Plutôt que de concentrer ses arguments sur le vice de procédure qui avait d’abord été soulevé, FDN a fait devant le Conseil d’Etat le procès de la riposte graduée, en s’appuyant sur le coup de coude adressé par le le Conseil constitutionnel aux juges administratifs. On se souvient en effet que dans le commentaire officiel de sa décision, le Conseil constitutionnel s’était montré très réservé sur la légalité du délit de négligence caractérisée, qu’il imaginait peut-être contraire au principe de la présomption d’innocence. Il expliquait alors que puisque le délit allait être défini par décret, et non par la loi, ça serait au Conseil d’Etat de juger de sa conformité avec la Constitution :
« Les conditions dans lesquelles seront constatées et jugées ces contraventions soulèvent la question de l’éventuelle inversion de la charge de la preuve à l’encontre du titulaire d’accès à internet lorsque cet accès fait l’objet d’une utilisation portant atteinte aux droits d’auteurs« , disait ainsi le Conseil, qui prévenait qu’il a « écarté ces griefs non pour des motifs de fond, mais pour des motifs de compétence« .
« La possibilité de poursuivre de telles contraventions est conditionnée à l’adoption du décret qui en définira les éléments constitutifs« , et « c’est notamment sur la question de la définition du lien entre, d’une part, le constat de ce qu’un accès à internet est utilisé à des fins attentatoires aux droits d’auteurs et, d’autre part, l’engagement de la responsabilité pénale du titulaire du contrat d’abonnement (lien plus ou moins automatique selon la rédaction qui sera retenue par le projet de décret), que se concentre la question du respect ou de la méconnaissance de la présomption d’innocence« .
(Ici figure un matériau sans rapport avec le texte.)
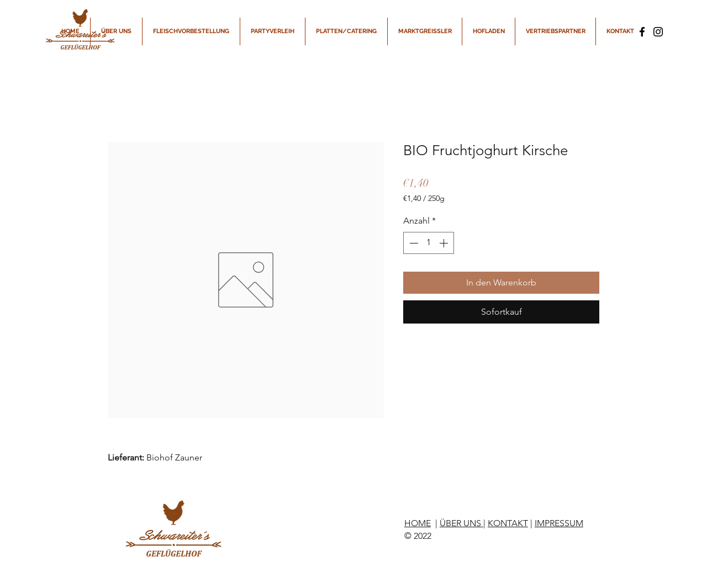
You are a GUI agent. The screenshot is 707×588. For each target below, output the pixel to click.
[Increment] (445, 243)
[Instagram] (658, 31)
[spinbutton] (429, 243)
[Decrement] (413, 243)
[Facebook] (642, 31)
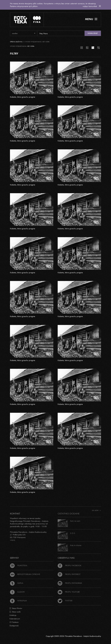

Mercredi, FDN s’est donc attaché à démontrer que la présomption d’innocence n’était pas respectée par les textes. Le président de l’association, Benjamin Bayart, a expliqué qu’il était techniquement impossible ou très difficile d’apporter la preuve qu’un téléchargement allégué n’a pas eu lieu, et qu’un relevé d’adresse IP erroné transmis à l’Hadopi resterait donc une « preuve » irréfragable. Or l’envoi de l’e-mail d’avertissement fait partie intégrante des éléments constitutifs de la contravention de négligence caractérisée.
FDN a aussi rappelé que la négligence caractérisée était juridiquement vérifiée par le constat de téléchargements illégaux successifs détectés avec une adresse IP, alors que de tels constats ne prouvent en rien l’absence d’installation d’un moyen de sécurisation, qui peut avoir été installé de bonne foi mais s’être révélé inefficace. Or là aussi la preuve contraire est très difficile à apporter, et le problème est d’autant plus présent que la Chancellerie invite les parquets à ne pas enquêter, pour sanctionner automatiquement.
Il n’est pas sûr, néanmoins, que le Conseil d’Etat puisse examiner ces arguments, bien que deux recours au fond doivent être déposés. En effet le décret sur la négligence caractérisée ne visant pas directement les FAI, il n’a pas pu être attaqué par FDN qui exerce son recours contre le décret qui crée le fichier Hadopi, et contre celui sur la procédure suivie devant la Haute Autorité. Mais le Conseil pourrait reprendre les arguments pour annuler les décrets attaqués, non plus uniquement sur un motif de forme, mais aussi sur un motif de fond.
Même s’il est improbable, le scénario n’est pas impossible.